**PROVIDED DATA:**
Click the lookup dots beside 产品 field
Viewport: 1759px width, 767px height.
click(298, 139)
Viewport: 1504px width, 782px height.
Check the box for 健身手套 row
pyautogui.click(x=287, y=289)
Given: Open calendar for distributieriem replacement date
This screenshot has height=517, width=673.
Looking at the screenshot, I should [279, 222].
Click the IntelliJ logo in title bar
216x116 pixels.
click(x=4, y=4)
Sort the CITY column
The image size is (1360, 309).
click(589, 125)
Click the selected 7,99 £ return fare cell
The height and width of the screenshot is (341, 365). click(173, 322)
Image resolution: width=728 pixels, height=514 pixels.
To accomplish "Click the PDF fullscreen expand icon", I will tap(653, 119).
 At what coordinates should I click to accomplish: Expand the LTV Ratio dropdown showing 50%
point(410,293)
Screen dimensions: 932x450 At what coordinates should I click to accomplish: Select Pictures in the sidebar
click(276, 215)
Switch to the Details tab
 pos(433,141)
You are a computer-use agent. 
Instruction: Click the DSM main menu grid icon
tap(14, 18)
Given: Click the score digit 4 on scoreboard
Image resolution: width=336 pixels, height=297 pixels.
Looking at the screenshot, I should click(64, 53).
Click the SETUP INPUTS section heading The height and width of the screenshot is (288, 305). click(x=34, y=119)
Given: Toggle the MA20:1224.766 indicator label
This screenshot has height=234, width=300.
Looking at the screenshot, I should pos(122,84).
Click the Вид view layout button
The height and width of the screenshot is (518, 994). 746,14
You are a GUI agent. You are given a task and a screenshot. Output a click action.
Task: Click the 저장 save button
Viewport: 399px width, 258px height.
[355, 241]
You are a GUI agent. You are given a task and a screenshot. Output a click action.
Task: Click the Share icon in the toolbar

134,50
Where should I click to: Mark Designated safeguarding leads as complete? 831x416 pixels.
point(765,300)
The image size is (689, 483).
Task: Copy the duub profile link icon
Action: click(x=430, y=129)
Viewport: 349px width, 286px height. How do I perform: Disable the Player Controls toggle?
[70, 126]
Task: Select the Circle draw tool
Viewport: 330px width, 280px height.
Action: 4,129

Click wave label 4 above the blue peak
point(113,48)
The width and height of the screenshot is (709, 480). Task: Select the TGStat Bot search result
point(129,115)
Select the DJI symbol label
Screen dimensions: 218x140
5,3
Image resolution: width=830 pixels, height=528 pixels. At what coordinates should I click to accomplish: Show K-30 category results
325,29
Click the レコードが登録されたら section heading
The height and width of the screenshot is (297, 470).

**PROBLEM:** Using the data above, print every record exactly as shown.

**WRITTEN RESPONSE:**
Click the lookup dots beside 产品 field
Viewport: 1759px width, 767px height.
click(298, 139)
Viewport: 1504px width, 782px height.
Check the box for 健身手套 row
pyautogui.click(x=287, y=289)
Given: Open calendar for distributieriem replacement date
This screenshot has height=517, width=673.
Looking at the screenshot, I should [279, 222].
Click the IntelliJ logo in title bar
216x116 pixels.
click(x=4, y=4)
Sort the CITY column
The image size is (1360, 309).
click(589, 125)
Click the selected 7,99 £ return fare cell
The height and width of the screenshot is (341, 365). click(173, 322)
Image resolution: width=728 pixels, height=514 pixels.
To accomplish "Click the PDF fullscreen expand icon", I will tap(653, 119).
 At what coordinates should I click to accomplish: Expand the LTV Ratio dropdown showing 50%
point(410,293)
Screen dimensions: 932x450 At what coordinates should I click to accomplish: Select Pictures in the sidebar
click(276, 215)
Switch to the Details tab
 pos(433,141)
You are a computer-use agent. 
Instruction: Click the DSM main menu grid icon
tap(14, 18)
Given: Click the score digit 4 on scoreboard
Image resolution: width=336 pixels, height=297 pixels.
Looking at the screenshot, I should click(64, 53).
Click the SETUP INPUTS section heading The height and width of the screenshot is (288, 305). click(x=34, y=119)
Given: Toggle the MA20:1224.766 indicator label
This screenshot has height=234, width=300.
Looking at the screenshot, I should pos(122,84).
Click the Вид view layout button
The height and width of the screenshot is (518, 994). 746,14
You are a GUI agent. You are given a task and a screenshot. Output a click action.
Task: Click the 저장 save button
Viewport: 399px width, 258px height.
[355, 241]
You are a GUI agent. You are given a task and a screenshot. Output a click action.
Task: Click the Share icon in the toolbar

134,50
Where should I click to: Mark Designated safeguarding leads as complete? 831x416 pixels.
point(765,300)
The image size is (689, 483).
Task: Copy the duub profile link icon
Action: click(x=430, y=129)
Viewport: 349px width, 286px height. How do I perform: Disable the Player Controls toggle?
[70, 126]
Task: Select the Circle draw tool
Viewport: 330px width, 280px height.
Action: 4,129

Click wave label 4 above the blue peak
point(113,48)
The width and height of the screenshot is (709, 480). Task: Select the TGStat Bot search result
point(129,115)
Select the DJI symbol label
Screen dimensions: 218x140
5,3
Image resolution: width=830 pixels, height=528 pixels. At what coordinates should I click to accomplish: Show K-30 category results
325,29
Click the レコードが登録されたら section heading
The height and width of the screenshot is (297, 470).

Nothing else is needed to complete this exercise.